After months of suffering Rodrigo died surrounded by his friends, among them writer Machado de Assis. His death caused wide commotion in the empire. Rodrigo's funeral was watched by members of the government, the abolitionist movement and leaders of the black community. Official mourning was declared and the Ministry of Agriculture, Commerce and Public works; the Senate; the Chamber of Deputies; and the Postal Service were closed.

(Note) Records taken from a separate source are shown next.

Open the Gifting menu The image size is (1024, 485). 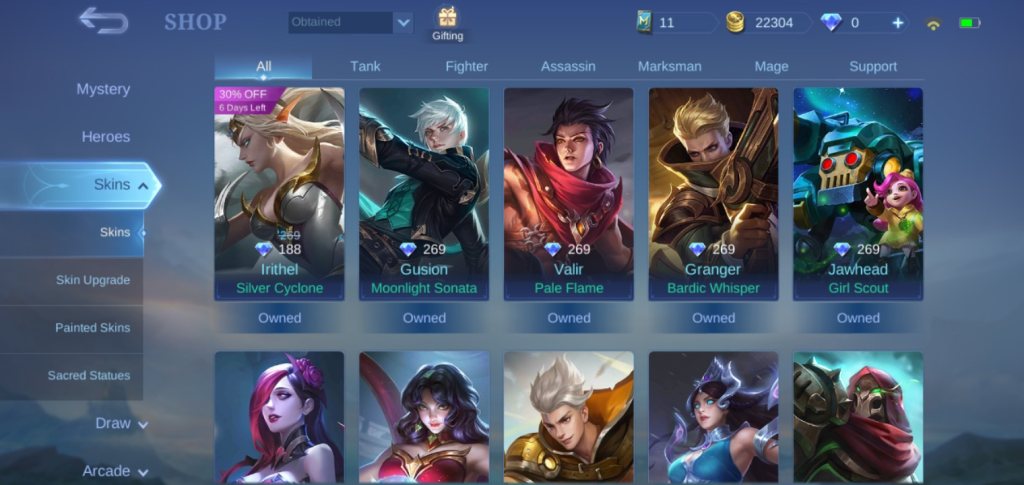pos(447,24)
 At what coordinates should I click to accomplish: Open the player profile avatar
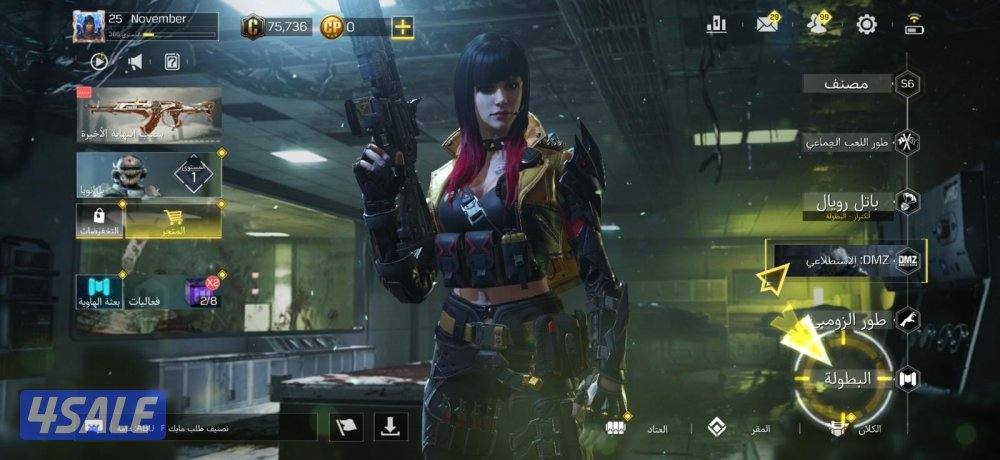(88, 26)
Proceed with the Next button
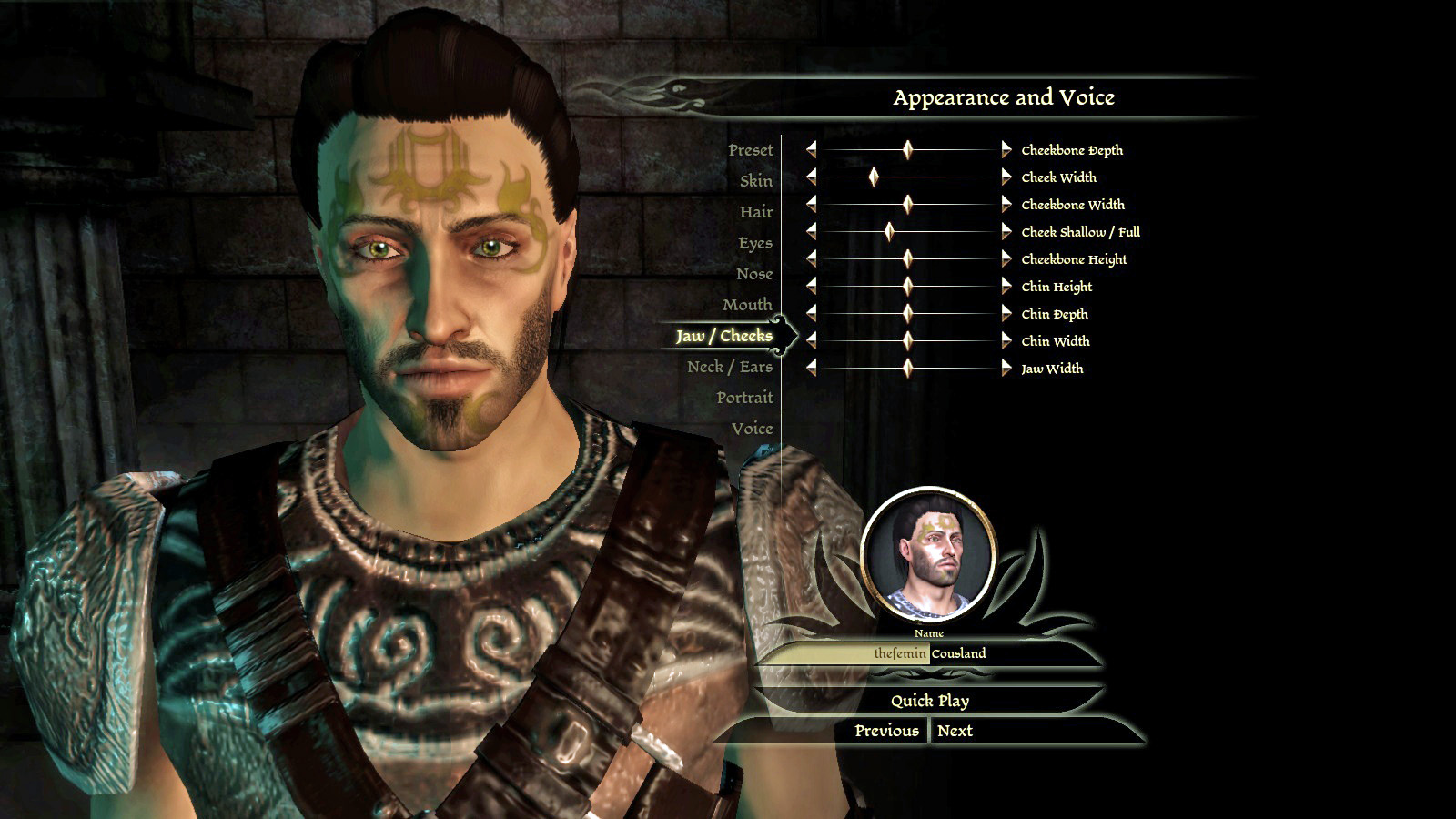Screen dimensions: 1456x819 [x=955, y=731]
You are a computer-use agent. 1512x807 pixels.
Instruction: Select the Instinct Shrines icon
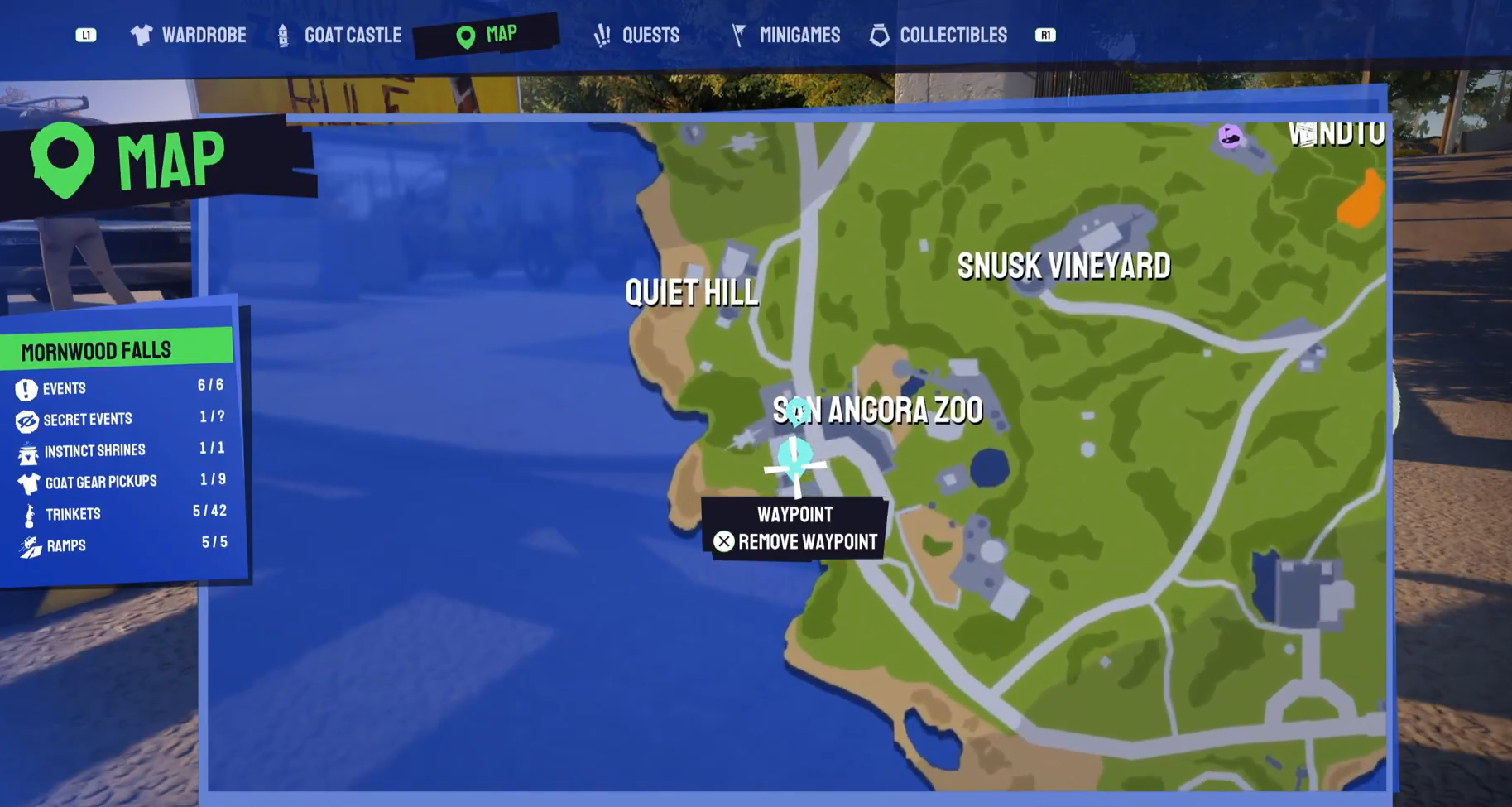(x=27, y=450)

The New York Times published the following regarding his death on the 24 November 1889:
We have to record the death of another prominent man in Brazilian politics, that of Counselor Rodrigo Augusto da Silva, which took place at his residence in this city (Rio de Janeiro), at 8:30 P.M. on the 17th inst. He was a prominent and popular member of the Conservative party, a native of Sao Paulo, which province he represented in the Senate, and had twice occupied positions in the Imperial Cabinet. He was Minister of Agriculture in the Joao Alfredo Cabinet which passed the abolition law of 1888, and was still in the prime of life.

== Titles and honors ==

=== Titles ===

- Privy Councillor of His Majesty the Emperor.

=== Other Titles ===

- President of the Auxiliary Association for the Progress of the Province of São Paulo.
- Counselor of the Irmandade de Nossa Senhora da Consolação e S. João Baptista (São Paulo), Steward in 1878.

=== Honors ===

- Grand Cross of the Pontifical Equestrian Order of St. Gregory the Great.
- Grand Cross of the Portuguese Order of Christ.
- Grand Cross of the Portuguese Order of the Immaculate Conception of Vila Viçosa.
- Grand Cross of the French Légion d'honneur.
- Grand Cross of the Spanish Order of Isabella the Catholic.

== Notes ==

- The timing of the crisis was delicate since republicanism was no longer only an idea but a threat. To aggravate the situation Dom Pedro II was becoming indifferent to the threats of a republic, as he declared to Counselor Saraiva: "It will be my retirement. I will become a teacher!" The emperor's heiress, Princess Isabel had little support in the ruling classes and was connected to an ultraconservative Catholic movement. When Dom Pedro II asked Counselor Saraiva what he thought of his daughter's future reign, he ironically replied: "The kingdom of your daughter is not of this world". Rodrigo, answering for the conservatives on 8 June 1885 declared in the Chamber of Deputies: "If, after more than half a century of battles, of efforts, of immense sacrifices, we arrived at this deplorable state of the system that rules over us, with reason those three representatives of the new idea (pointing to the three republican deputies) can ask us with contempt in their lips: what have you obtained with this form of government, that you judge to be in this country the only guarantee of political order and also the only guarantee of stability for all rights and social interests? I finish by saying that it is the case to say, as an eminent parliamentary of the time of Charles X: 'Nothing remains for us to do here. Let's go to our windows watch the funerals of the monarchy passing by'!"
- In the words of Egas: "Rodrigo Silva was called the diplomat for his distinct manners and for his notorious elegance in dressing and presenting himself. He wrote and spoke brilliantly."